AIM OF THE TASK.
Switch "layout panel" to "navigation panel" in the part of the material that opens with the line containing "Task: Open the layout panel icon with badge" and closes with the line containing "The height and width of the screenshot is (1190, 1904).". Give back only those lines, with everything else left as it is.

TASK INPUT.

----

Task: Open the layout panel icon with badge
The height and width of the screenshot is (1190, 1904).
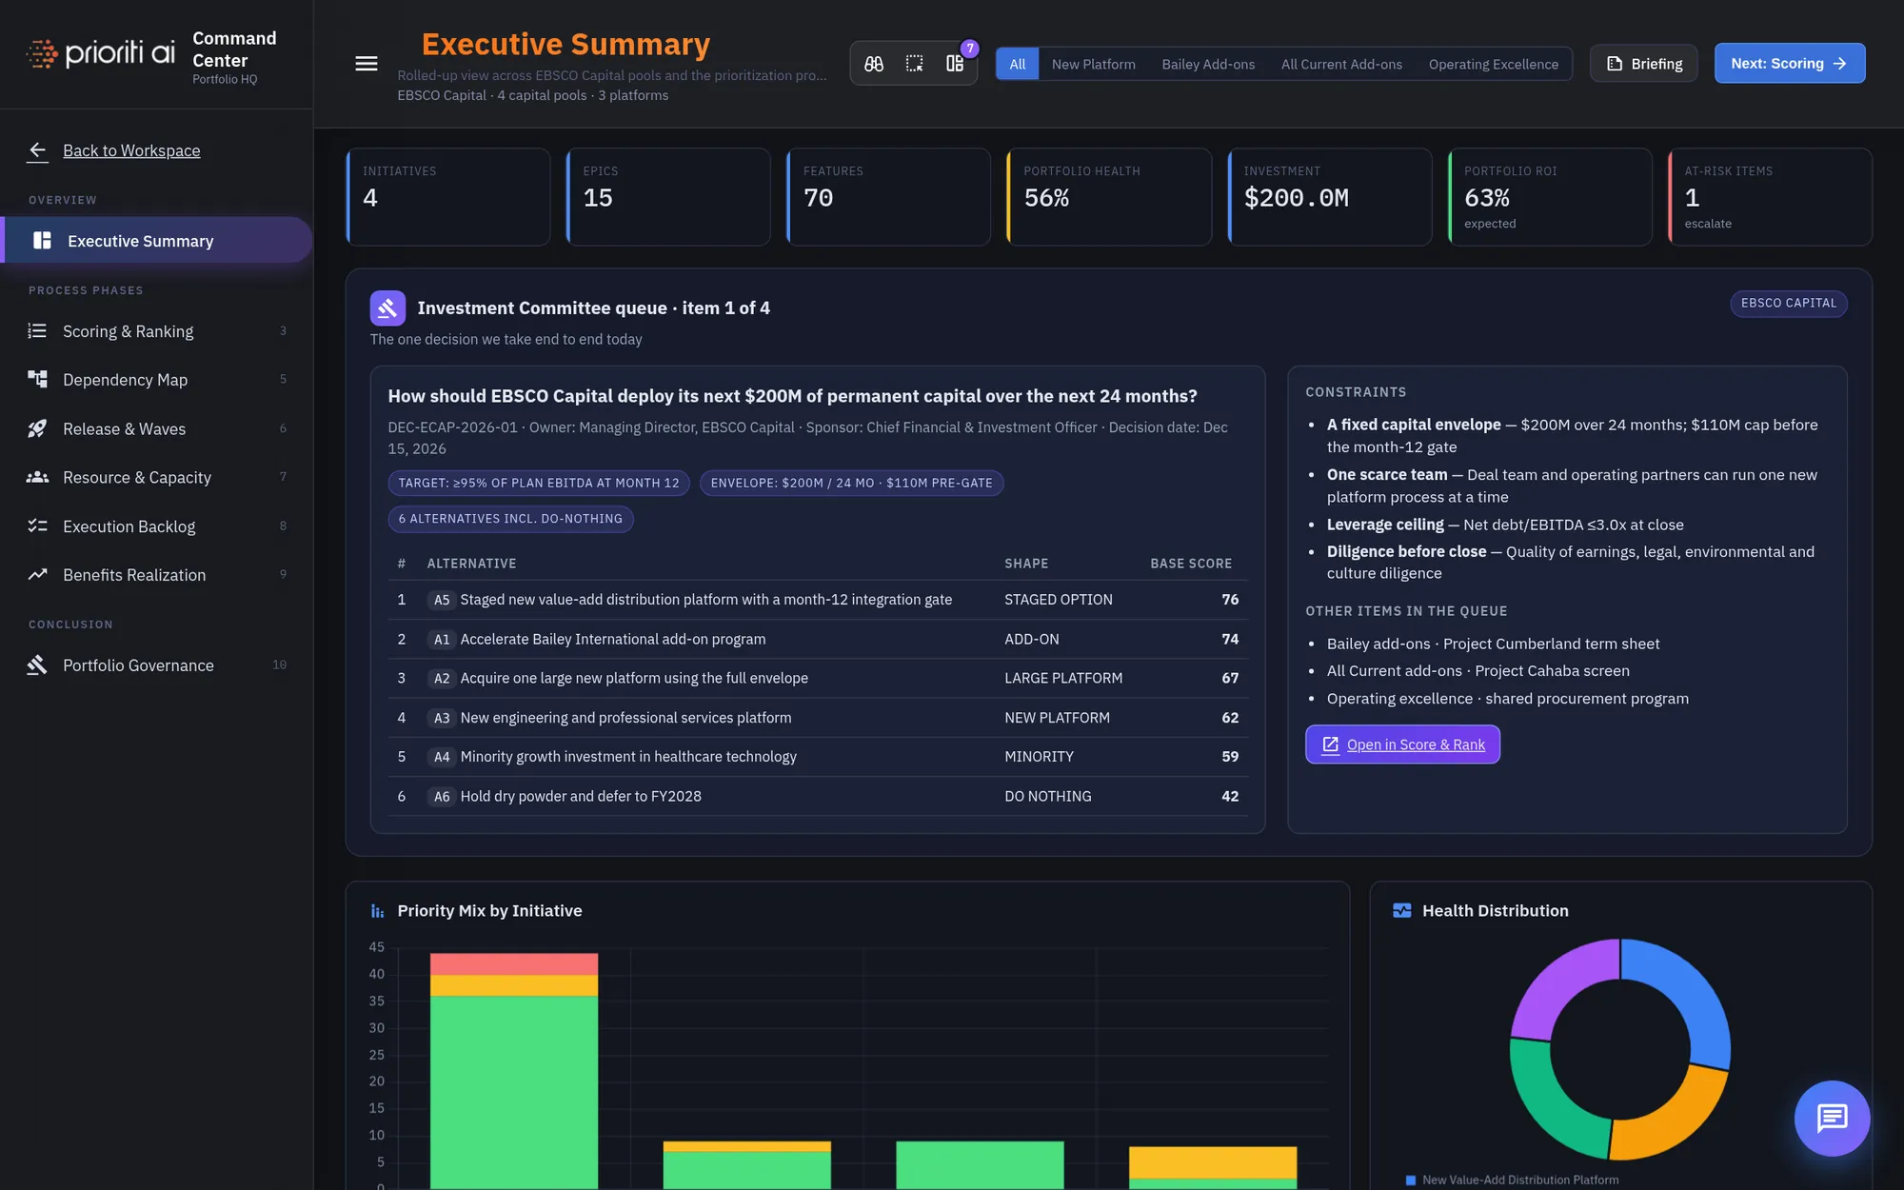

----

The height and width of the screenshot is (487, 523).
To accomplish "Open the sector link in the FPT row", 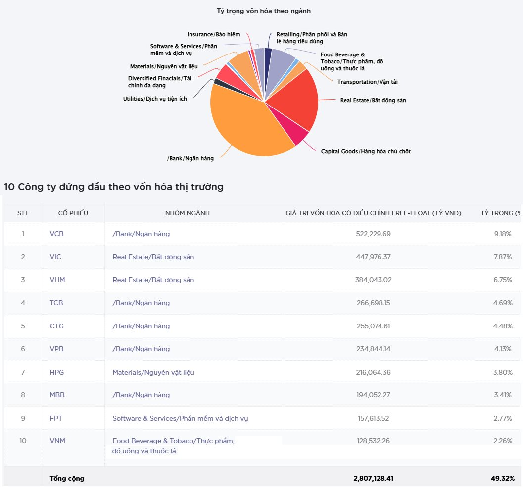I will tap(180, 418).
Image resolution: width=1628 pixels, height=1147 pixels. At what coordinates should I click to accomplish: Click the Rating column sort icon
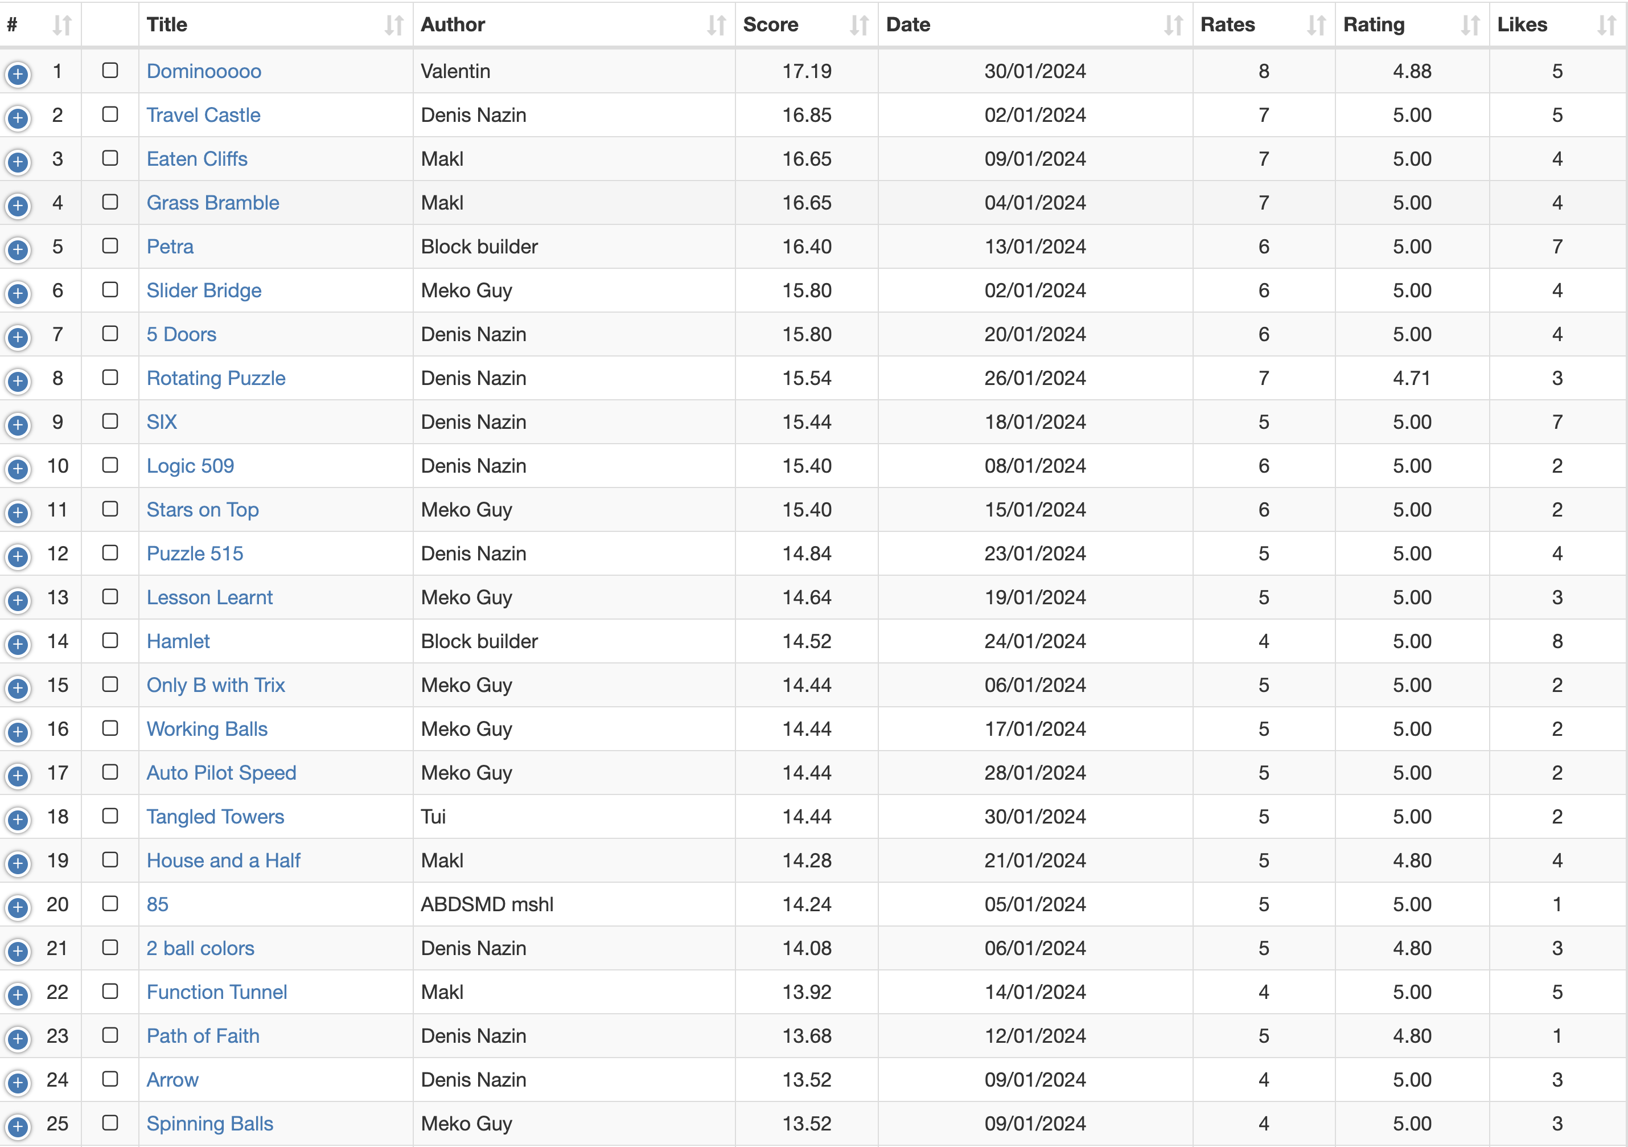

----

EXERCISE OUTPUT.
Task: Open the navigation panel icon with badge
The height and width of the screenshot is (1190, 1904).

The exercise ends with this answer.